Raw data:

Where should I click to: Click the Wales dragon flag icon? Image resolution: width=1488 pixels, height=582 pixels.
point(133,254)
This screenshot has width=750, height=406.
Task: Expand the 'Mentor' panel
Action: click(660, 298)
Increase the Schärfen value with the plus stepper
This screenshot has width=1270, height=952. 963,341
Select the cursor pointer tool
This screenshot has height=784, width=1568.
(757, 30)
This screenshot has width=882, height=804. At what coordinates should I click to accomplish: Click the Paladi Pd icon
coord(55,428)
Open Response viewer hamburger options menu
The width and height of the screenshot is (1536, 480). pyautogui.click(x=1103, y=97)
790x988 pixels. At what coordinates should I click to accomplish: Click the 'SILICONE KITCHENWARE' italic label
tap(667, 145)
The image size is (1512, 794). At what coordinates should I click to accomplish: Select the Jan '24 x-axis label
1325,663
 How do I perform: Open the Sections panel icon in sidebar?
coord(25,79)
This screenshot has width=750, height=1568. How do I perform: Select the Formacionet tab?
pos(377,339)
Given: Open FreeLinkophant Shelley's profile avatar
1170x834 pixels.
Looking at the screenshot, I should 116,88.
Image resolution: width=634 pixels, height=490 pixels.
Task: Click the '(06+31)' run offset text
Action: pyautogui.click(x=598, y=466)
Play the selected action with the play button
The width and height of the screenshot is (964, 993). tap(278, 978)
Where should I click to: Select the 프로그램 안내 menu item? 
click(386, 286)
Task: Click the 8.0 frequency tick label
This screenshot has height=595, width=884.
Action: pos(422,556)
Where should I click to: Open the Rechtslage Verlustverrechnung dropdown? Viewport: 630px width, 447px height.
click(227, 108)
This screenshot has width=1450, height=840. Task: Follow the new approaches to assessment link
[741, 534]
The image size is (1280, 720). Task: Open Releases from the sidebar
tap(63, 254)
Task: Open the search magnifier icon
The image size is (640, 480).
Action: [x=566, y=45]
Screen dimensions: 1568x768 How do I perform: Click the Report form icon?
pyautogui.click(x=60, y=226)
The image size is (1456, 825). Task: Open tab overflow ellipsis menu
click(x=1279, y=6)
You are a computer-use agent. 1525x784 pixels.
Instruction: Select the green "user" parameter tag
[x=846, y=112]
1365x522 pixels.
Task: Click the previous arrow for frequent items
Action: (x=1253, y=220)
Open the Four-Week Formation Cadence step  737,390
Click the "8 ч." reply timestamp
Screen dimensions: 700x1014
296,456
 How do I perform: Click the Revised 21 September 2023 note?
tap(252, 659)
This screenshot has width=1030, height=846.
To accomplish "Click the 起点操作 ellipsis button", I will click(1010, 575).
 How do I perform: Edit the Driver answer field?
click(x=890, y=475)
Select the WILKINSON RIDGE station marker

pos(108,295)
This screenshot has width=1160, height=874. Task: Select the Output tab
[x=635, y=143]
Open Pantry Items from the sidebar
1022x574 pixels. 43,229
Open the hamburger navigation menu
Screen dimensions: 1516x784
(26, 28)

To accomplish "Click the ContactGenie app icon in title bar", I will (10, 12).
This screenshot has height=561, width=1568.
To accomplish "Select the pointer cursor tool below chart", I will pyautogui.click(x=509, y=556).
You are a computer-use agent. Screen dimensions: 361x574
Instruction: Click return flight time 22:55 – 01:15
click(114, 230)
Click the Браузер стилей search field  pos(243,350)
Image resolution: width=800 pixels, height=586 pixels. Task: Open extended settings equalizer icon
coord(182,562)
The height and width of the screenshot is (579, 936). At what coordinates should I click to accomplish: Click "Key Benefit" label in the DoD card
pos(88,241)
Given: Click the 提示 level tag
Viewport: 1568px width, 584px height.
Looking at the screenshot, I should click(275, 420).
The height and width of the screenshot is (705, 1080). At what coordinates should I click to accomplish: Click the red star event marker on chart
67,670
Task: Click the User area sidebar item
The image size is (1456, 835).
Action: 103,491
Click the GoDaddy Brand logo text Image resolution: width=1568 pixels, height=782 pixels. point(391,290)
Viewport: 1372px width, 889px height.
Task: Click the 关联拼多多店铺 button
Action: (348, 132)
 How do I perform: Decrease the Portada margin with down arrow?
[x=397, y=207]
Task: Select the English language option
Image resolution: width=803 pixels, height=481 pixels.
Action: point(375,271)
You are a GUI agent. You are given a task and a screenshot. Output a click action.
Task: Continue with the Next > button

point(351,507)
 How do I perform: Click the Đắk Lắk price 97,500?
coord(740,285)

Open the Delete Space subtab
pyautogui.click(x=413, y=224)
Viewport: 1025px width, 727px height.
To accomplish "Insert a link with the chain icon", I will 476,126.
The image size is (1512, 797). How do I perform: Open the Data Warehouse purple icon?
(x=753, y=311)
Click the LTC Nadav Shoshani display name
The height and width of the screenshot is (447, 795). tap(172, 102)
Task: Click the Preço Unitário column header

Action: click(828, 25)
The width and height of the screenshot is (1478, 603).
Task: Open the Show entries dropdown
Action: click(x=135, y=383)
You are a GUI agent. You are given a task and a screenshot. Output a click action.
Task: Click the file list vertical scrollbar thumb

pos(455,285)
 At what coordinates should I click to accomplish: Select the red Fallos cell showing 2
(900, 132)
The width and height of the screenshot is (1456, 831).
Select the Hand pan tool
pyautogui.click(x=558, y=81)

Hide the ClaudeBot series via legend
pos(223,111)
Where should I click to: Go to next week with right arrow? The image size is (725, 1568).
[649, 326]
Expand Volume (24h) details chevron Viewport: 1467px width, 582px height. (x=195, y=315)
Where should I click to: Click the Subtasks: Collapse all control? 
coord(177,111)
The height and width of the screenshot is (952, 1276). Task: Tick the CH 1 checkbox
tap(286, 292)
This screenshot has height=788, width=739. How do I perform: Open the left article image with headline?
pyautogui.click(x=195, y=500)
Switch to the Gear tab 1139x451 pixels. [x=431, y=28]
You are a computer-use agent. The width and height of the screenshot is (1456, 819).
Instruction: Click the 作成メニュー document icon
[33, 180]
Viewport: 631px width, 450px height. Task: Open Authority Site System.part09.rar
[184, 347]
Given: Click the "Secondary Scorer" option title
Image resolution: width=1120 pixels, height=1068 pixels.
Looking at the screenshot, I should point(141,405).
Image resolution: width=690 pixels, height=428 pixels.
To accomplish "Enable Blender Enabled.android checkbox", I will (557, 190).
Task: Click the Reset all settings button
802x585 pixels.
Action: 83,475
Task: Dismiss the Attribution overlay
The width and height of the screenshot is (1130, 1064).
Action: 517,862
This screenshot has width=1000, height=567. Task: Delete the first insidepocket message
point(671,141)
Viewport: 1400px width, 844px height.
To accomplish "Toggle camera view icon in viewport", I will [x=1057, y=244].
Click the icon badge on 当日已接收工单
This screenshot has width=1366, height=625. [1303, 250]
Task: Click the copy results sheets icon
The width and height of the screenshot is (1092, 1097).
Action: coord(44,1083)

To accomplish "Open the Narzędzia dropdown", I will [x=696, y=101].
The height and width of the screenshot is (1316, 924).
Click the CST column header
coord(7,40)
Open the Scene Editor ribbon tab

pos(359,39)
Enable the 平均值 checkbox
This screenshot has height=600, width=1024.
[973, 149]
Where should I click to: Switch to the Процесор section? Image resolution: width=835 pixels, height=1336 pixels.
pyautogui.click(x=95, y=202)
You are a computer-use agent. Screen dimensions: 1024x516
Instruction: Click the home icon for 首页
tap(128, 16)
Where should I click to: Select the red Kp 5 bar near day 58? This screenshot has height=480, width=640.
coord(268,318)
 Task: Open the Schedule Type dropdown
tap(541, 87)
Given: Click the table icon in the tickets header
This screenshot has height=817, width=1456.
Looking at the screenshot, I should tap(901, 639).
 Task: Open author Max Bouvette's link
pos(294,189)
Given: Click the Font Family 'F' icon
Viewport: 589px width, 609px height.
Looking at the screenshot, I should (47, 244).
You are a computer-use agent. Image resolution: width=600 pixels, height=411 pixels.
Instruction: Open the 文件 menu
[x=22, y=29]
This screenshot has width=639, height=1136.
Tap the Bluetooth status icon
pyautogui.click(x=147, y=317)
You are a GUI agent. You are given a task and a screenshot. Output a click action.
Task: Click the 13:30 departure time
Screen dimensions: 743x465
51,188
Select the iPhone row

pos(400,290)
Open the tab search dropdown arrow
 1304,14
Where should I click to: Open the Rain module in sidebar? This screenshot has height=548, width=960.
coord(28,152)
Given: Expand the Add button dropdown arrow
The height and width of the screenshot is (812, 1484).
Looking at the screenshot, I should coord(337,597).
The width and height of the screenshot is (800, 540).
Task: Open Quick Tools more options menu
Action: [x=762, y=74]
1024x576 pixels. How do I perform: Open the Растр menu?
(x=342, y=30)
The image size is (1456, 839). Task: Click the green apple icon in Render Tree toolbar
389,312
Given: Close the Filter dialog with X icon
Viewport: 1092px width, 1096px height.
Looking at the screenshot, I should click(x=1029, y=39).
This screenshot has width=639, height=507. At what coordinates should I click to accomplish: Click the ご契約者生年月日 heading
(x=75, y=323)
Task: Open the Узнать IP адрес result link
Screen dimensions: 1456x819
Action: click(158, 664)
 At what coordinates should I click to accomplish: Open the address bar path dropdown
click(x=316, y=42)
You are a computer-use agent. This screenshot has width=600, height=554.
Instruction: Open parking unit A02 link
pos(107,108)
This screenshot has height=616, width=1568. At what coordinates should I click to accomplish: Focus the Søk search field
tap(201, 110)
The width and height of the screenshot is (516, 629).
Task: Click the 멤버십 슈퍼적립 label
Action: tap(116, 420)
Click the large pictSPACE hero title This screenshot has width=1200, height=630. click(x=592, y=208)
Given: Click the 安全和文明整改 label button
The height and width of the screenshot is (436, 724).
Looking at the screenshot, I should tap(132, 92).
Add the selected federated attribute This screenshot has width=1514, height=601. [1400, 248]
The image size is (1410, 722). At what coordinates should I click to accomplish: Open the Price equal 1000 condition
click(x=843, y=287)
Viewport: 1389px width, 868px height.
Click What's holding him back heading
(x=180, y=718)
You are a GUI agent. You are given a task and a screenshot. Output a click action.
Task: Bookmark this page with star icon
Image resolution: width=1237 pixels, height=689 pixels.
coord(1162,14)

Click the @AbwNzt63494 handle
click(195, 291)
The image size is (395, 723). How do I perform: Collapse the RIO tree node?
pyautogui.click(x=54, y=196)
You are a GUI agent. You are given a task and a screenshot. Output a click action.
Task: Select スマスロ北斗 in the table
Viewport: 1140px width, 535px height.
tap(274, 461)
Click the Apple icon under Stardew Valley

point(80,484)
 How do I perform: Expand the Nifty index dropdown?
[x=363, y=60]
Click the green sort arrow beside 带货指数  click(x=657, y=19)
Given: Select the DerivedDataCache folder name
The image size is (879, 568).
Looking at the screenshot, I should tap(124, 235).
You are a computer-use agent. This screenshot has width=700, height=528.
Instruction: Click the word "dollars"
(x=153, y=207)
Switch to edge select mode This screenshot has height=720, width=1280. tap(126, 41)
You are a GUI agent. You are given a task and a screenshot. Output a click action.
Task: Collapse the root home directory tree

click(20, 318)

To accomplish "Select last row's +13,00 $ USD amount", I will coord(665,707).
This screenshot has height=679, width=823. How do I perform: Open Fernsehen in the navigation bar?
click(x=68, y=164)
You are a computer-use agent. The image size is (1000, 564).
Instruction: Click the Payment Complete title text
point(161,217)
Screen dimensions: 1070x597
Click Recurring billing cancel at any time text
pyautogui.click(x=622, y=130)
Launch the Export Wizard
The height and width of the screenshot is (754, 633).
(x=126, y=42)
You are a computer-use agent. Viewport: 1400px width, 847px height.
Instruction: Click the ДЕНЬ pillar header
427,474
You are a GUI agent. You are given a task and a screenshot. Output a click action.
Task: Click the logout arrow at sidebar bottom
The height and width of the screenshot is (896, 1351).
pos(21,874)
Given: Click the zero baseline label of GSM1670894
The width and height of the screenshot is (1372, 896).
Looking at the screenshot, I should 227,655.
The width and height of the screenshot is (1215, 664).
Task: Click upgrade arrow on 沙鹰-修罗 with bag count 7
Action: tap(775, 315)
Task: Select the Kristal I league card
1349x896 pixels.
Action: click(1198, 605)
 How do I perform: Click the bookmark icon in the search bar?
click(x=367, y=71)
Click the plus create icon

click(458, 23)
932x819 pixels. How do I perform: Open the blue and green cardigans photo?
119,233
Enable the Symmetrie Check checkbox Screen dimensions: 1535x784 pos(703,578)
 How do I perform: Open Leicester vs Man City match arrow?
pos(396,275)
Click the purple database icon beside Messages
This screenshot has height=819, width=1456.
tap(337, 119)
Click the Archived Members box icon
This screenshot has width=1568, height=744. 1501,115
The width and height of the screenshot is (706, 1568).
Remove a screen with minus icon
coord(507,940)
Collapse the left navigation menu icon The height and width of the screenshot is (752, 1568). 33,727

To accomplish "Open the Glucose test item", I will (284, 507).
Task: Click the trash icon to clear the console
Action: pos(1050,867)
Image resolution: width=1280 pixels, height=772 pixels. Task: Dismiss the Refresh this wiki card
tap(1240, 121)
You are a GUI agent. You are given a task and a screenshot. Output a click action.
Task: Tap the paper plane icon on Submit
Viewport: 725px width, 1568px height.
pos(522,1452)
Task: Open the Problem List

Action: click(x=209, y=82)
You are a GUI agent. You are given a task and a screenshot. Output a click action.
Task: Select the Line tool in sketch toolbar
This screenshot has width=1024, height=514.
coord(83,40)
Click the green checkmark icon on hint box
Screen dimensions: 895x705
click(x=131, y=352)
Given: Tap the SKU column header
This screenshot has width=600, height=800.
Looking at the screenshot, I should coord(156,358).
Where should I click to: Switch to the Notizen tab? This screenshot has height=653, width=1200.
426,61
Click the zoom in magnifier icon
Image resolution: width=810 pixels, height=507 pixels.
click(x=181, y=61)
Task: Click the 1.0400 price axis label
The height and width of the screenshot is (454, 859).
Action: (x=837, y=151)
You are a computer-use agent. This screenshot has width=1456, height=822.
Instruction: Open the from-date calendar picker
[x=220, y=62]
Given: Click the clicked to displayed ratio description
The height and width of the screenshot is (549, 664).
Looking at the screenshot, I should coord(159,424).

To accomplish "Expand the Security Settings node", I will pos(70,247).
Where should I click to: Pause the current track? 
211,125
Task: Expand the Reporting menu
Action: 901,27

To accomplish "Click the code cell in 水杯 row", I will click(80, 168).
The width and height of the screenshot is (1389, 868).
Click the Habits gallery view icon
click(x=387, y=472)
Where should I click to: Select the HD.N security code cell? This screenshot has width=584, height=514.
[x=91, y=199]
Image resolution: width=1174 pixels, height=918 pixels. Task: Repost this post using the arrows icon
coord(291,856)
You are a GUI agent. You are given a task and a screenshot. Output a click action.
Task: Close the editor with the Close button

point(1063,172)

Exercise goal: Give everything in the records from the line containing "You are a computer-use agent. Screen dimensions: 361x574" down to the line containing "Action: point(375,271)", inclusive, as a JSON list of strings with one string per line and blank lines omitted.

Exercise solution:
[
  "You are a computer-use agent. Screen dimensions: 361x574",
  "Instruction: Click return flight time 22:55 – 01:15",
  "click(114, 230)",
  "Click the Браузер стилей search field  pos(243,350)",
  "Image resolution: width=800 pixels, height=586 pixels. Task: Open extended settings equalizer icon",
  "coord(182,562)",
  "The height and width of the screenshot is (579, 936). At what coordinates should I click to accomplish: Click \"Key Benefit\" label in the DoD card",
  "pos(88,241)",
  "Given: Click the 提示 level tag",
  "Viewport: 1568px width, 584px height.",
  "Looking at the screenshot, I should click(275, 420).",
  "The height and width of the screenshot is (705, 1080). At what coordinates should I click to accomplish: Click the red star event marker on chart",
  "67,670",
  "Task: Click the User area sidebar item",
  "The image size is (1456, 835).",
  "Action: 103,491",
  "Click the GoDaddy Brand logo text Image resolution: width=1568 pixels, height=782 pixels. point(391,290)",
  "Viewport: 1372px width, 889px height.",
  "Task: Click the 关联拼多多店铺 button",
  "Action: (348, 132)",
  " How do I perform: Decrease the Portada margin with down arrow?",
  "[x=397, y=207]",
  "Task: Select the English language option",
  "Image resolution: width=803 pixels, height=481 pixels.",
  "Action: point(375,271)"
]